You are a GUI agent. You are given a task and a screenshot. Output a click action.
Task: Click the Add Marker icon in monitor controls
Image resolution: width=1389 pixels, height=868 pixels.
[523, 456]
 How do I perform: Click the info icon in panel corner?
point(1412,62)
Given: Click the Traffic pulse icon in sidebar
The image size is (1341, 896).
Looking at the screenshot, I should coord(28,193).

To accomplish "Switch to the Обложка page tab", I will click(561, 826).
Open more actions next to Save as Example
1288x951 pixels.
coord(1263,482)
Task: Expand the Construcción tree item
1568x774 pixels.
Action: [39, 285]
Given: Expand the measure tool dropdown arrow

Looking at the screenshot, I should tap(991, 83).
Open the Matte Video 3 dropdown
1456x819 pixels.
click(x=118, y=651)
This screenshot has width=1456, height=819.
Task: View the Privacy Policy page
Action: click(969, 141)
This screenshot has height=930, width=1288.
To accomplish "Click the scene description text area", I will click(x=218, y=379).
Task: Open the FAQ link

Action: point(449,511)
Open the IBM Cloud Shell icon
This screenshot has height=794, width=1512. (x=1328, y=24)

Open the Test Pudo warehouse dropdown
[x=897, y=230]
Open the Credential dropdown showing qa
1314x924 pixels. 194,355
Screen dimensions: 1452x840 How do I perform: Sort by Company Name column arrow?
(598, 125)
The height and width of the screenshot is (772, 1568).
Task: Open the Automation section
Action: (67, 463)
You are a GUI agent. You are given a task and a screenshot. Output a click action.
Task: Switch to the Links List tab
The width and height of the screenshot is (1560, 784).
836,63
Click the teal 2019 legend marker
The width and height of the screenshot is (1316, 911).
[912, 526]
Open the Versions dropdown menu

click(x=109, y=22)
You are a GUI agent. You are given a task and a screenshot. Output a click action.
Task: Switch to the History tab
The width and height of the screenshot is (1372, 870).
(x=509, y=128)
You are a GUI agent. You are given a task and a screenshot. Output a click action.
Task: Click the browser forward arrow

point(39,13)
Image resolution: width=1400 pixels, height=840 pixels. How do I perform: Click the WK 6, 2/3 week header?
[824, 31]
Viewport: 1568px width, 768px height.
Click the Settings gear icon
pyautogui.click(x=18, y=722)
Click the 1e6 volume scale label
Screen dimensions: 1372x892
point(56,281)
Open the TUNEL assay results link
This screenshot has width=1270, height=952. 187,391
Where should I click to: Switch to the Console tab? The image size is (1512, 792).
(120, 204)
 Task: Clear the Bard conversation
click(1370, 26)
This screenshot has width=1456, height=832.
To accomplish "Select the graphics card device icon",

Problem requirements. Return all of the entries word for word.

Problem solution.
You are a GUI agent. You are given a task and a screenshot. Output a click action.
Task: Click the Add Marker icon in monitor controls
Image resolution: width=1389 pixels, height=868 pixels.
[523, 456]
 How do I perform: Click the info icon in panel corner?
point(1412,62)
Given: Click the Traffic pulse icon in sidebar
The image size is (1341, 896).
Looking at the screenshot, I should coord(28,193).

To accomplish "Switch to the Обложка page tab", I will click(561, 826).
Open more actions next to Save as Example
1288x951 pixels.
coord(1263,482)
Task: Expand the Construcción tree item
1568x774 pixels.
Action: [39, 285]
Given: Expand the measure tool dropdown arrow

Looking at the screenshot, I should tap(991, 83).
Open the Matte Video 3 dropdown
1456x819 pixels.
click(x=118, y=651)
This screenshot has width=1456, height=819.
Task: View the Privacy Policy page
Action: click(969, 141)
This screenshot has height=930, width=1288.
To accomplish "Click the scene description text area", I will click(x=218, y=379).
Task: Open the FAQ link

Action: point(449,511)
Open the IBM Cloud Shell icon
This screenshot has height=794, width=1512. (x=1328, y=24)

Open the Test Pudo warehouse dropdown
[x=897, y=230]
Open the Credential dropdown showing qa
1314x924 pixels. 194,355
Screen dimensions: 1452x840 How do I perform: Sort by Company Name column arrow?
(598, 125)
The height and width of the screenshot is (772, 1568).
Task: Open the Automation section
Action: (67, 463)
You are a GUI agent. You are given a task and a screenshot. Output a click action.
Task: Switch to the Links List tab
The width and height of the screenshot is (1560, 784).
836,63
Click the teal 2019 legend marker
The width and height of the screenshot is (1316, 911).
[912, 526]
Open the Versions dropdown menu

click(x=109, y=22)
You are a GUI agent. You are given a task and a screenshot. Output a click action.
Task: Switch to the History tab
The width and height of the screenshot is (1372, 870).
(x=509, y=128)
You are a GUI agent. You are given a task and a screenshot. Output a click action.
Task: Click the browser forward arrow

point(39,13)
Image resolution: width=1400 pixels, height=840 pixels. How do I perform: Click the WK 6, 2/3 week header?
[824, 31]
Viewport: 1568px width, 768px height.
Click the Settings gear icon
pyautogui.click(x=18, y=722)
Click the 1e6 volume scale label
Screen dimensions: 1372x892
point(56,281)
Open the TUNEL assay results link
This screenshot has width=1270, height=952. 187,391
Where should I click to: Switch to the Console tab? The image size is (1512, 792).
(120, 204)
 Task: Clear the Bard conversation
click(1370, 26)
This screenshot has width=1456, height=832.
To accomplish "Select the graphics card device icon",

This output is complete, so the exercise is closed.